Problem statement = All of the entries below are to be retyped exactly.

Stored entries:
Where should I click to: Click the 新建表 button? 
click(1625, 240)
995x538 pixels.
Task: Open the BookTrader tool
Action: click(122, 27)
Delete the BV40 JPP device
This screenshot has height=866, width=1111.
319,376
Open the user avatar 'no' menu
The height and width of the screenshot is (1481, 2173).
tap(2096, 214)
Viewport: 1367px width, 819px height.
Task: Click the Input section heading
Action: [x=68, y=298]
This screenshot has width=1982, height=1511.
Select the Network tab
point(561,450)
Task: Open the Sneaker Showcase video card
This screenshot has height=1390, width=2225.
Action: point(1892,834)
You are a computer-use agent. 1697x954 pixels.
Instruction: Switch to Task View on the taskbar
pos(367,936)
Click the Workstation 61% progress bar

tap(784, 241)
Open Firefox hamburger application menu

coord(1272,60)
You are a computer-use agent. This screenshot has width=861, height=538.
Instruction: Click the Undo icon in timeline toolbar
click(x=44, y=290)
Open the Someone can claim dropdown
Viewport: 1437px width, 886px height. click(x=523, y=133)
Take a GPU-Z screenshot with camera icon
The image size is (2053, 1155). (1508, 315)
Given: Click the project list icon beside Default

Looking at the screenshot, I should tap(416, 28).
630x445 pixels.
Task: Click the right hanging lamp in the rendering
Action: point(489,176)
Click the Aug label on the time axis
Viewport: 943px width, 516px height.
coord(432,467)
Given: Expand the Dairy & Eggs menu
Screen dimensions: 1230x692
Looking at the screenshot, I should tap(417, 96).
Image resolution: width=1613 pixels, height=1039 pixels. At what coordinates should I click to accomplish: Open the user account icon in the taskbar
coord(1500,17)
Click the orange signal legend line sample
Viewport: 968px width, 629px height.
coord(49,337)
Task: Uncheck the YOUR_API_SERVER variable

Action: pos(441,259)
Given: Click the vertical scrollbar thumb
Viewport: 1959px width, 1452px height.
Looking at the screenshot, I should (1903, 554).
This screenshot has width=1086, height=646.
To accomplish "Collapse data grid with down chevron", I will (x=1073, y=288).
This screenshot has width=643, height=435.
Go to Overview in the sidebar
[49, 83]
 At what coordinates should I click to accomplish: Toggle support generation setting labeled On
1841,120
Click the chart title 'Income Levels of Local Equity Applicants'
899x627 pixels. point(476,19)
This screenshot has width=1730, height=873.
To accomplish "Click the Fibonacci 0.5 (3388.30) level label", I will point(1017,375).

Task answer =
Where should I click to: Click the 新建表 button? 
click(1625, 240)
995x538 pixels.
Task: Open the BookTrader tool
Action: click(122, 27)
Delete the BV40 JPP device
This screenshot has height=866, width=1111.
319,376
Open the user avatar 'no' menu
The height and width of the screenshot is (1481, 2173).
tap(2096, 214)
Viewport: 1367px width, 819px height.
Task: Click the Input section heading
Action: [x=68, y=298]
This screenshot has width=1982, height=1511.
Select the Network tab
point(561,450)
Task: Open the Sneaker Showcase video card
This screenshot has height=1390, width=2225.
Action: point(1892,834)
You are a computer-use agent. 1697x954 pixels.
Instruction: Switch to Task View on the taskbar
pos(367,936)
Click the Workstation 61% progress bar

tap(784, 241)
Open Firefox hamburger application menu

coord(1272,60)
You are a computer-use agent. This screenshot has width=861, height=538.
Instruction: Click the Undo icon in timeline toolbar
click(x=44, y=290)
Open the Someone can claim dropdown
Viewport: 1437px width, 886px height. click(x=523, y=133)
Take a GPU-Z screenshot with camera icon
The image size is (2053, 1155). (1508, 315)
Given: Click the project list icon beside Default

Looking at the screenshot, I should tap(416, 28).
630x445 pixels.
Task: Click the right hanging lamp in the rendering
Action: point(489,176)
Click the Aug label on the time axis
Viewport: 943px width, 516px height.
coord(432,467)
Given: Expand the Dairy & Eggs menu
Screen dimensions: 1230x692
Looking at the screenshot, I should tap(417, 96).
Image resolution: width=1613 pixels, height=1039 pixels. At what coordinates should I click to accomplish: Open the user account icon in the taskbar
coord(1500,17)
Click the orange signal legend line sample
Viewport: 968px width, 629px height.
coord(49,337)
Task: Uncheck the YOUR_API_SERVER variable

Action: pos(441,259)
Given: Click the vertical scrollbar thumb
Viewport: 1959px width, 1452px height.
Looking at the screenshot, I should (1903, 554).
This screenshot has width=1086, height=646.
To accomplish "Collapse data grid with down chevron", I will (x=1073, y=288).
This screenshot has width=643, height=435.
Go to Overview in the sidebar
[49, 83]
 At what coordinates should I click to accomplish: Toggle support generation setting labeled On
1841,120
Click the chart title 'Income Levels of Local Equity Applicants'
899x627 pixels. point(476,19)
This screenshot has width=1730, height=873.
To accomplish "Click the Fibonacci 0.5 (3388.30) level label", I will point(1017,375).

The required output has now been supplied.